FWIW, I've run ACL cast pistons in some fairly high rpm and high boost situations and I tend to really like em. They won't beat a forged for outright strength, but as mentioned, not many people run streeters hard enough to need a forged piston. The other things forgies are great for is boost. Even if you don't get detonation, the amount of air/fuel burning above the piston will heat it up, again, without detonation or pre-ignition, the heat can overwhelm the ability of the piston crown/skirts to conduct heat away and literally start to melt (which ironically htne leads to detonation/preignition, and finishes 'the job' destroying the piston). It's a phenomenon known as 'heat soak' and a forged piston will cope with a lot more heat energy (which isn't necessarily a higher peak temp, just much more air/fuel at hte same temp, more heat energy total to get rid of.)

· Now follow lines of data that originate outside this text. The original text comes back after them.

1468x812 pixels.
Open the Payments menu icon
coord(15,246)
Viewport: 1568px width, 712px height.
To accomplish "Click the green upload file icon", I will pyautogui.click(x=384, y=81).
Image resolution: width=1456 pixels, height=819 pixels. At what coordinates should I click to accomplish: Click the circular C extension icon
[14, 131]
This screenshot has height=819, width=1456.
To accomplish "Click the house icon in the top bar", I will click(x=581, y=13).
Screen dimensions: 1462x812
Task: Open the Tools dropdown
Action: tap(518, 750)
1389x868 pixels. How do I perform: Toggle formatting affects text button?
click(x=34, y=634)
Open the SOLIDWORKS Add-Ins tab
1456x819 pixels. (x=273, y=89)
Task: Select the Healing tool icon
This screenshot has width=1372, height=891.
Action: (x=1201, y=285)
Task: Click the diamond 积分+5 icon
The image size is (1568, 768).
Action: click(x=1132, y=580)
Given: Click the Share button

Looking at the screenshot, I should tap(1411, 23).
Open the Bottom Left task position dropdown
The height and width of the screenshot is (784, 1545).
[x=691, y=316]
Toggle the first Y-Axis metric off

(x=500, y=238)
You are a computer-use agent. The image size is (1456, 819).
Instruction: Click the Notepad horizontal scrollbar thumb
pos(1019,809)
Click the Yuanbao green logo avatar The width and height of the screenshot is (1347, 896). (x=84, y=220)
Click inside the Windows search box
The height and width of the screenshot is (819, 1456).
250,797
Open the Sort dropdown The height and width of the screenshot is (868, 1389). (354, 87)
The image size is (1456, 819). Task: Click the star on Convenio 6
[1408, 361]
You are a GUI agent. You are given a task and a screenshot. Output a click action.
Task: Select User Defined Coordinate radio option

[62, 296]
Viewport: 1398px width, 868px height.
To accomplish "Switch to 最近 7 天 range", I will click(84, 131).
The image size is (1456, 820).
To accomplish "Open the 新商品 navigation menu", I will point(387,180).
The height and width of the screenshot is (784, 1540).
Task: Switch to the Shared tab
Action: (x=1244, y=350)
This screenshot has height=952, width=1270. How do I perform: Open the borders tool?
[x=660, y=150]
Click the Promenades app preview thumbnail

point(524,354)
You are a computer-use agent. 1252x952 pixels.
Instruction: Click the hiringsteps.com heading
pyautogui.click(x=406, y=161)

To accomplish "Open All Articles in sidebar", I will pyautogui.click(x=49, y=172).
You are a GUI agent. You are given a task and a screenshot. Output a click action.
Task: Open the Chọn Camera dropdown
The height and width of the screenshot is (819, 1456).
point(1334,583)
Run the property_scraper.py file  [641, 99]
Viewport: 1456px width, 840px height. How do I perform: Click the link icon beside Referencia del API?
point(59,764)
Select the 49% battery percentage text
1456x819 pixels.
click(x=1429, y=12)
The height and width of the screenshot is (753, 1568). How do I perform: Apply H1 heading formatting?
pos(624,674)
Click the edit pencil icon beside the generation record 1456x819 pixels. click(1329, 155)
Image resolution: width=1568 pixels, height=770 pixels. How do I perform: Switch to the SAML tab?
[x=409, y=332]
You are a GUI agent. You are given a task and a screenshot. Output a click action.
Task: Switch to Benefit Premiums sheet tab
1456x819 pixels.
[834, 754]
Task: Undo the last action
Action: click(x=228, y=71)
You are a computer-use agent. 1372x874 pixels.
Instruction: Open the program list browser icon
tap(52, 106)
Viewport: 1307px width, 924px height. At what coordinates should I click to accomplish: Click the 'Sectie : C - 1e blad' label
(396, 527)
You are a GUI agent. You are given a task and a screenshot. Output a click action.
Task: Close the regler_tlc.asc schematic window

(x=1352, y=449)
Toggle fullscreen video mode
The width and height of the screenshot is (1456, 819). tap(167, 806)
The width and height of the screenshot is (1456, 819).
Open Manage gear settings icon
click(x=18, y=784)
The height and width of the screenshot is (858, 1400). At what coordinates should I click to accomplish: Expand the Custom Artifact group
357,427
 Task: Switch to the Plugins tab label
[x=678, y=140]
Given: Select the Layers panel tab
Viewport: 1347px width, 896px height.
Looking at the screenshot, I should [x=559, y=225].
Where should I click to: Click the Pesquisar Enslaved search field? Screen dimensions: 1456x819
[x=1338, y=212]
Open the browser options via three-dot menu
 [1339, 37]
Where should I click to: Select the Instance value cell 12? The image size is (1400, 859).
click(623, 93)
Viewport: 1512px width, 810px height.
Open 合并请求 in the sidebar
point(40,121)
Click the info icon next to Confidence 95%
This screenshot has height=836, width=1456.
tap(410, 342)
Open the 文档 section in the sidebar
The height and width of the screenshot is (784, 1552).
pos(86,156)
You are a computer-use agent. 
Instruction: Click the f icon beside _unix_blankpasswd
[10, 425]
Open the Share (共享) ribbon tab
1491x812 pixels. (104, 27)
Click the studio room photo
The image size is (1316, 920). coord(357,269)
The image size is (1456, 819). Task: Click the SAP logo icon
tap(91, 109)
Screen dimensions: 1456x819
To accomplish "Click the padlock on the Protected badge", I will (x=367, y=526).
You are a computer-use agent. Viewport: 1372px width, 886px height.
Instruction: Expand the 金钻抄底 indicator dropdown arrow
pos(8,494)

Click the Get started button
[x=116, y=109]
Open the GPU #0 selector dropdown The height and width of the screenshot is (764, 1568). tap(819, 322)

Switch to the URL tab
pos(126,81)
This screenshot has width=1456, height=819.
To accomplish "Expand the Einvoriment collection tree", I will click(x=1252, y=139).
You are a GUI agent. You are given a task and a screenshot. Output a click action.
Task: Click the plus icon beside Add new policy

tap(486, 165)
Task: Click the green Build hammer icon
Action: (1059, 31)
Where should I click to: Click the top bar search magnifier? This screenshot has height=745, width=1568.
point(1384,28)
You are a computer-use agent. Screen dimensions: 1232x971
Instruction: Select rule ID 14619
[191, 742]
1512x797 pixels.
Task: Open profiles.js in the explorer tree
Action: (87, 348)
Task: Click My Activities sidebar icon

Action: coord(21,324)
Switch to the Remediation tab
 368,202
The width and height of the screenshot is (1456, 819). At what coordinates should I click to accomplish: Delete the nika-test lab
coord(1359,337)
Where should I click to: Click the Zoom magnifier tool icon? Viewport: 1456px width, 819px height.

Last tid-bit of info - obviously check piston to bore clearance, but very important - check the ring end gaps. On a highly stressed engine, the rings expand, and if the gap is too small, the ends of each end of the ring will expand and touch, and seize , and they they are the actual cause of a piston breaking apart. The ring gap is a very tiny (in total area, compared to the total area of the piston crown itself) thing, and stuff all compression/combustion pressure ever escapes. you could _literally_ run double the factory spec ring end gap and maybe lose 1% power over an 'ideal' ring gap on a moderately upgraded engine. People sometimes lose sleep thinking if the gap is too large, it'll bleed off and cost power, don't worry about it, 2-4thou extra gap over standard is no concern power wise, and a _hell_ of a lot cheaper than a ruined engine from a ring seizure and the avalance of damage it'll do before it's shut down.